What is being asked: Could you copy out, word for word, the stretch of the material from the line containing "At what coordinates should I click to accomplish: Open" through the line containing "tap(413, 241)", including both of those lines?

┌────────

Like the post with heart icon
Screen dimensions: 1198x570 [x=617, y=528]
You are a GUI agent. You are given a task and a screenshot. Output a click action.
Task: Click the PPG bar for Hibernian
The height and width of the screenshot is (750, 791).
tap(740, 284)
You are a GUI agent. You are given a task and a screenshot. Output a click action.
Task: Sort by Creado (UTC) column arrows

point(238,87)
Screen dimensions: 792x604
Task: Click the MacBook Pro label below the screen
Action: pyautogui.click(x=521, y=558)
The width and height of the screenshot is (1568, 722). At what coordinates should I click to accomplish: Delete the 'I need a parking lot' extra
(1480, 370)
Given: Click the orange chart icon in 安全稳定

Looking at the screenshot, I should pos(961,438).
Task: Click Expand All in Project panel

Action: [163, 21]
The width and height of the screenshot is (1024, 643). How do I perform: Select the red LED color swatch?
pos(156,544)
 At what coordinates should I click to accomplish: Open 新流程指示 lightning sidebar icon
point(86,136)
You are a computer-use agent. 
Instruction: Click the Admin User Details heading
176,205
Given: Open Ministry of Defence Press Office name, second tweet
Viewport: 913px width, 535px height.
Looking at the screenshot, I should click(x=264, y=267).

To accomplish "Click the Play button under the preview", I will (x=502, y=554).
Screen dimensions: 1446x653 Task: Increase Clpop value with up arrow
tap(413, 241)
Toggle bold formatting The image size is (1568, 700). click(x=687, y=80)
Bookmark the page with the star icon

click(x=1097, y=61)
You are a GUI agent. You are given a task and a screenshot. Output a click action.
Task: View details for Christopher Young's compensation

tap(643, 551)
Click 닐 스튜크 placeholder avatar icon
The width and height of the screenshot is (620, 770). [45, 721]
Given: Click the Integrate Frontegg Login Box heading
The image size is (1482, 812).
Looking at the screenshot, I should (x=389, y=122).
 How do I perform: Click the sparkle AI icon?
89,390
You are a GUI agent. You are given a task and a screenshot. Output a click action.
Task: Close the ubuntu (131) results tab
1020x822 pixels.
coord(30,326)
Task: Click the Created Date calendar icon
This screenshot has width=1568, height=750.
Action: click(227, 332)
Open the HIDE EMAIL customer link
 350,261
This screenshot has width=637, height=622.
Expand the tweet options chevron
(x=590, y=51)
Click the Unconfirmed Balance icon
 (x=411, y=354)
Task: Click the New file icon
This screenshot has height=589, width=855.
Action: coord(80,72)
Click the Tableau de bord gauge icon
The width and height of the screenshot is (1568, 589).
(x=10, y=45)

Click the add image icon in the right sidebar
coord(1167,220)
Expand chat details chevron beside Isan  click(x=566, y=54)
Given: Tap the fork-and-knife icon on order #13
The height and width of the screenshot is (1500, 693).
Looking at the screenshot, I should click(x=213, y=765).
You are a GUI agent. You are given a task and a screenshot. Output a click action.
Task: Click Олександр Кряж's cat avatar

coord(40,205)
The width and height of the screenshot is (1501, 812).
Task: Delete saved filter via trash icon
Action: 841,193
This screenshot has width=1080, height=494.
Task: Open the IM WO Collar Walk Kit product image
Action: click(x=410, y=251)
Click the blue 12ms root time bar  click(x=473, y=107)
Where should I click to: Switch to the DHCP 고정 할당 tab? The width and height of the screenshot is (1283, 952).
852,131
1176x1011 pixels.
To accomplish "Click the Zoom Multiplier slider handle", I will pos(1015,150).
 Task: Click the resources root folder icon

└────────

Task solution:
 At what coordinates should I click to accomplish: Open 新流程指示 lightning sidebar icon
point(86,136)
You are a computer-use agent. 
Instruction: Click the Admin User Details heading
176,205
Given: Open Ministry of Defence Press Office name, second tweet
Viewport: 913px width, 535px height.
Looking at the screenshot, I should click(x=264, y=267).

To accomplish "Click the Play button under the preview", I will (x=502, y=554).
Screen dimensions: 1446x653 Task: Increase Clpop value with up arrow
tap(413, 241)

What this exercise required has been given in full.